What you are asked to do | The required output is every entry, printed exactly as written.

Items from a dataset
---+---
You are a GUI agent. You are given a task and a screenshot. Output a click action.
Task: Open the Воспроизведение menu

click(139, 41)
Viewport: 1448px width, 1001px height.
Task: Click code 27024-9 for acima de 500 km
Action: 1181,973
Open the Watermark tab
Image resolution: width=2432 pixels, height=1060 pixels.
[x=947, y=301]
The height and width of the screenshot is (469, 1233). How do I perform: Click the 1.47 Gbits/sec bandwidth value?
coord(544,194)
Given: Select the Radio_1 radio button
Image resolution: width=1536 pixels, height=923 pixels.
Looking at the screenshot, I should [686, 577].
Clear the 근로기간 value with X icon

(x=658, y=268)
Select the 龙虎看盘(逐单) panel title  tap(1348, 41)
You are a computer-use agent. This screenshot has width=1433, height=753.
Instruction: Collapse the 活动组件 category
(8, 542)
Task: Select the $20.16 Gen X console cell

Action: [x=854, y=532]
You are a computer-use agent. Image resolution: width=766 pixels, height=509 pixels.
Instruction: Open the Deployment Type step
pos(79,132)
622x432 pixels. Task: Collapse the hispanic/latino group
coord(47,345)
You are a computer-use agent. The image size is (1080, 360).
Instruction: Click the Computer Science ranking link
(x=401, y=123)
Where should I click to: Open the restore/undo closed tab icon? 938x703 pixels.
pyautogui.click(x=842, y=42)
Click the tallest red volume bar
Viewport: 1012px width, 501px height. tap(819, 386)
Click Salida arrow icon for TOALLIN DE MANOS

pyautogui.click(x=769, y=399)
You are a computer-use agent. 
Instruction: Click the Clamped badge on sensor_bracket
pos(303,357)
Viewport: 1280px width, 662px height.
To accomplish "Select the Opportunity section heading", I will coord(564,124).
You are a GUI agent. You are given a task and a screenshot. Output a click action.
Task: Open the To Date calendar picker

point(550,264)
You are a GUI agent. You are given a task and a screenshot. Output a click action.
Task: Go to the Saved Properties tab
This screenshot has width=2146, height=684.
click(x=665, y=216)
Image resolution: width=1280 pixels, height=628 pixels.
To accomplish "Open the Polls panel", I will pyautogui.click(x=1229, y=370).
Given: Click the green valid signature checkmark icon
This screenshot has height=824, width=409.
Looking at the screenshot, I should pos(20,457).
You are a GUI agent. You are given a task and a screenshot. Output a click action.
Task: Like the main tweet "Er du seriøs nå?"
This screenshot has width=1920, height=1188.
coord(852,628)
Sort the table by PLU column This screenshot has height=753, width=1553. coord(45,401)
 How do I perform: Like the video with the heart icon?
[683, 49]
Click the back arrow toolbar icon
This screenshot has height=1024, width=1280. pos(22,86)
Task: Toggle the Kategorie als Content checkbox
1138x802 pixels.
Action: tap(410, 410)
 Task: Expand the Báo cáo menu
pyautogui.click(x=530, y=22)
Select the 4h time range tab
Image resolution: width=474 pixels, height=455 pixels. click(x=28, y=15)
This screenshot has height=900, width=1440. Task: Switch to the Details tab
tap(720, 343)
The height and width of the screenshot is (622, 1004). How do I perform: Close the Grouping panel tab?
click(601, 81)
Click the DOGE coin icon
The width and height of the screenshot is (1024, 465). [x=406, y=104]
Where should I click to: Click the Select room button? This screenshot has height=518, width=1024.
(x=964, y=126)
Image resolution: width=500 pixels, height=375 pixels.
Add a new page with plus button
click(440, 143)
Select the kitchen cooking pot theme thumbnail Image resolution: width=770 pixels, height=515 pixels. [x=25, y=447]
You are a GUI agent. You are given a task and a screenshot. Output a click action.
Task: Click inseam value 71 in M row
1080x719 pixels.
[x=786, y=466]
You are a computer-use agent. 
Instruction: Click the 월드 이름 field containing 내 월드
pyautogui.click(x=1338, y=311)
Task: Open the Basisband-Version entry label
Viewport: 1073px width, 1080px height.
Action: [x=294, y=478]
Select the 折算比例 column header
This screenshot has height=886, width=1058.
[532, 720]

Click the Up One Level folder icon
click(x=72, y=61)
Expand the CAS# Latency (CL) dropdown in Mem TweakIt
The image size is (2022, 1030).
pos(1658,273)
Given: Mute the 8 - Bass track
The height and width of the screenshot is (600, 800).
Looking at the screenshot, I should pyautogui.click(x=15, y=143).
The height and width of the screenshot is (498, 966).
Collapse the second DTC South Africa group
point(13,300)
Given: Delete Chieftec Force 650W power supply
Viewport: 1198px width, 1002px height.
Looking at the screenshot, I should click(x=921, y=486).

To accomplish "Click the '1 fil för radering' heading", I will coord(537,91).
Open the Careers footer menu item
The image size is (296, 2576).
---+---
Exercise answer |
You are a GUI agent. You are given a task and a screenshot. Output a click action.
Task: Open the Воспроизведение menu

click(139, 41)
Viewport: 1448px width, 1001px height.
Task: Click code 27024-9 for acima de 500 km
Action: 1181,973
Open the Watermark tab
Image resolution: width=2432 pixels, height=1060 pixels.
[x=947, y=301]
The height and width of the screenshot is (469, 1233). How do I perform: Click the 1.47 Gbits/sec bandwidth value?
coord(544,194)
Given: Select the Radio_1 radio button
Image resolution: width=1536 pixels, height=923 pixels.
Looking at the screenshot, I should [686, 577].
Clear the 근로기간 value with X icon

(x=658, y=268)
Select the 龙虎看盘(逐单) panel title  tap(1348, 41)
You are a computer-use agent. This screenshot has width=1433, height=753.
Instruction: Collapse the 活动组件 category
(8, 542)
Task: Select the $20.16 Gen X console cell

Action: [x=854, y=532]
You are a computer-use agent. Image resolution: width=766 pixels, height=509 pixels.
Instruction: Open the Deployment Type step
pos(79,132)
622x432 pixels. Task: Collapse the hispanic/latino group
coord(47,345)
You are a computer-use agent. The image size is (1080, 360).
Instruction: Click the Computer Science ranking link
(x=401, y=123)
Where should I click to: Open the restore/undo closed tab icon? 938x703 pixels.
pyautogui.click(x=842, y=42)
Click the tallest red volume bar
Viewport: 1012px width, 501px height. tap(819, 386)
Click Salida arrow icon for TOALLIN DE MANOS

pyautogui.click(x=769, y=399)
You are a computer-use agent. 
Instruction: Click the Clamped badge on sensor_bracket
pos(303,357)
Viewport: 1280px width, 662px height.
To accomplish "Select the Opportunity section heading", I will coord(564,124).
You are a GUI agent. You are given a task and a screenshot. Output a click action.
Task: Open the To Date calendar picker

point(550,264)
You are a GUI agent. You are given a task and a screenshot. Output a click action.
Task: Go to the Saved Properties tab
This screenshot has width=2146, height=684.
click(x=665, y=216)
Image resolution: width=1280 pixels, height=628 pixels.
To accomplish "Open the Polls panel", I will pyautogui.click(x=1229, y=370).
Given: Click the green valid signature checkmark icon
This screenshot has height=824, width=409.
Looking at the screenshot, I should pos(20,457).
You are a GUI agent. You are given a task and a screenshot. Output a click action.
Task: Like the main tweet "Er du seriøs nå?"
This screenshot has width=1920, height=1188.
coord(852,628)
Sort the table by PLU column This screenshot has height=753, width=1553. coord(45,401)
 How do I perform: Like the video with the heart icon?
[683, 49]
Click the back arrow toolbar icon
This screenshot has height=1024, width=1280. pos(22,86)
Task: Toggle the Kategorie als Content checkbox
1138x802 pixels.
Action: tap(410, 410)
 Task: Expand the Báo cáo menu
pyautogui.click(x=530, y=22)
Select the 4h time range tab
Image resolution: width=474 pixels, height=455 pixels. click(x=28, y=15)
This screenshot has height=900, width=1440. Task: Switch to the Details tab
tap(720, 343)
The height and width of the screenshot is (622, 1004). How do I perform: Close the Grouping panel tab?
click(601, 81)
Click the DOGE coin icon
The width and height of the screenshot is (1024, 465). [x=406, y=104]
Where should I click to: Click the Select room button? This screenshot has height=518, width=1024.
(x=964, y=126)
Image resolution: width=500 pixels, height=375 pixels.
Add a new page with plus button
click(440, 143)
Select the kitchen cooking pot theme thumbnail Image resolution: width=770 pixels, height=515 pixels. [x=25, y=447]
You are a GUI agent. You are given a task and a screenshot. Output a click action.
Task: Click inseam value 71 in M row
1080x719 pixels.
[x=786, y=466]
You are a computer-use agent. 
Instruction: Click the 월드 이름 field containing 내 월드
pyautogui.click(x=1338, y=311)
Task: Open the Basisband-Version entry label
Viewport: 1073px width, 1080px height.
Action: [x=294, y=478]
Select the 折算比例 column header
This screenshot has height=886, width=1058.
[532, 720]

Click the Up One Level folder icon
click(x=72, y=61)
Expand the CAS# Latency (CL) dropdown in Mem TweakIt
The image size is (2022, 1030).
pos(1658,273)
Given: Mute the 8 - Bass track
The height and width of the screenshot is (600, 800).
Looking at the screenshot, I should pyautogui.click(x=15, y=143).
The height and width of the screenshot is (498, 966).
Collapse the second DTC South Africa group
point(13,300)
Given: Delete Chieftec Force 650W power supply
Viewport: 1198px width, 1002px height.
Looking at the screenshot, I should click(x=921, y=486).

To accomplish "Click the '1 fil för radering' heading", I will coord(537,91).
Open the Careers footer menu item
The image size is (296, 2576).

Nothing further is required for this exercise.